Lilly Farias
Eu não trocaria ser quem eu sou por nada no mundo. Mas, de repente, todas essas imagens e todos esses números me imbecilizaram. E, quando eu olhei pro céu, aos 21 anos de idade, o presente, o passado e o futuro desabaram em mim como chuva de verão: unidos, torrenciais, uma coisa só.
O céu se tornou uma tela de cinema. E eu assisti tudo como sempre fiz: no escuro, na platéia, tentando me sentir como os outros se sentem, tão fora de mim. E o céu ia me engolindo em uma realidade que eu não sabia julgar se era real ou virtual. Tudo que eu amei loucamente, tudo que mais me fascinou eram, coincidentemente, as mesmas coisas que me aterrorizaram e me paralisaram. 
E o passado é como antigos papéis manchados de café... poemas escritos intensamente, quando a vida gritava de alegria e quando o coração era um velho louco nas ruas antigas de uma cidade fria e sem nome. 
Hoje, olhando para o céu, celebro a união dos tempos com a minha garrafa de vinho e o meu velho companheiro louco e desesperado.
Lilly Farias

   As primaveras costumavam ser lindas. Há alguns anos atrás, durante essa estação, eu costumava sonhar, escrever cartas, esperar e admirar as flores nascendo. Algumas pessoas não entendem a nostalgia causada pelo ciclo da vida.

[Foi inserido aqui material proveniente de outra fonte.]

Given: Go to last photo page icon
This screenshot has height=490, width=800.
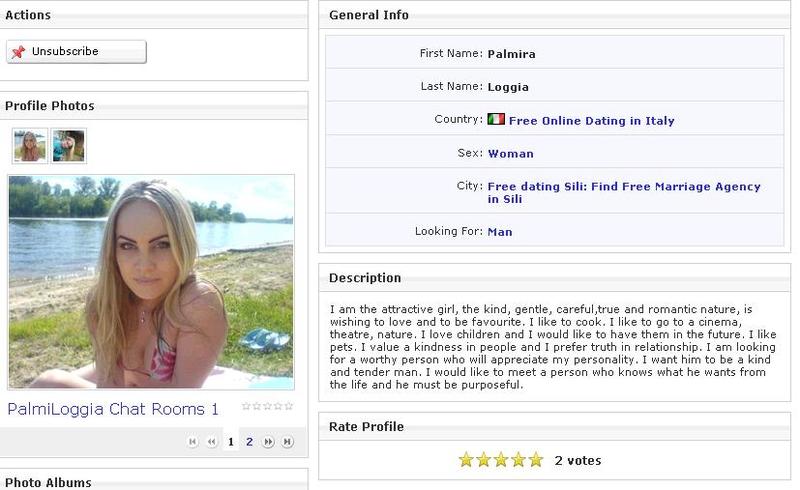Looking at the screenshot, I should pos(288,442).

   Eu nasci na primavera e na primavera me esqueci. Eu me perdi entre o sol e as flores. Eu rasguei as cartas e esqueci os sonhos e, na mesma sala vazia, diante da janela em que eu via flores, hoje só vejo sombras. Não que o ciclo da vida tenha mudado tanto assim, mas os olhos que fitam a janela ficaram nublados e o dia envelheceu.    E assim será pelas primaveras da minha vida.

Lilly Farias


   Vento, eu estou em silêncio. Quero que o meu silêncio seja uma prece. O mundo é tão grande e o meu coração é tão desesperado... ele sente muita vontade de fugir. Fugir pra bem longe daqui, para onde o passado seja uma remota lembrança sem nostalgia. Algum lugar onde eu consiga enganar o meu Mapa Astral, onde a minha vontade seja soberana e a minha mente possa voar livre sobre as árvores, sobre o azul do mar e sobre o tempo.
   Vento, por aqui a vida não faz sentido. Nesse lugar eu me perdi de mim, eu esqueci a minha ideologia, as minhas crenças, a minha razão e a minha poesia. Nesse lugar eu afastei de mim tudo que fazia o meu coração bater e agora ele está em silêncio, como eu.

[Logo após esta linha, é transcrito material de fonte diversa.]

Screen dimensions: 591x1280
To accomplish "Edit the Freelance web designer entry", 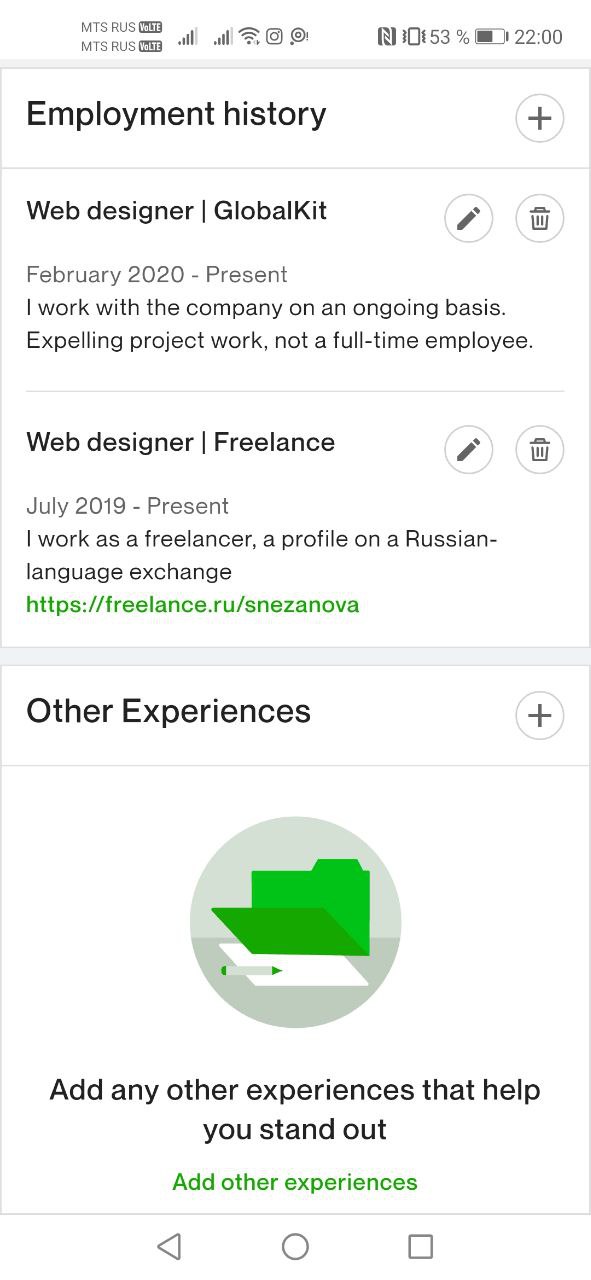I will pyautogui.click(x=469, y=451).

   É por isso que eu quero ir embora. As ruas desse pequeno lugar são o retrato do meu passado que eu tento desesperadamente esquecer. E eu... Ah! eu queria tranformar o amor em ruína. E eu queria abandoná-lo esta noite.
   Não levo bússola, não levo mapas e nem fotografias. Todas essas coisas nos tornam ainda mais perdidos. Mas eu levo o meu triste coração como guia e eu te seguirei para onde for, vento. Para além de todas as coisas irá comigo o meu silêncio.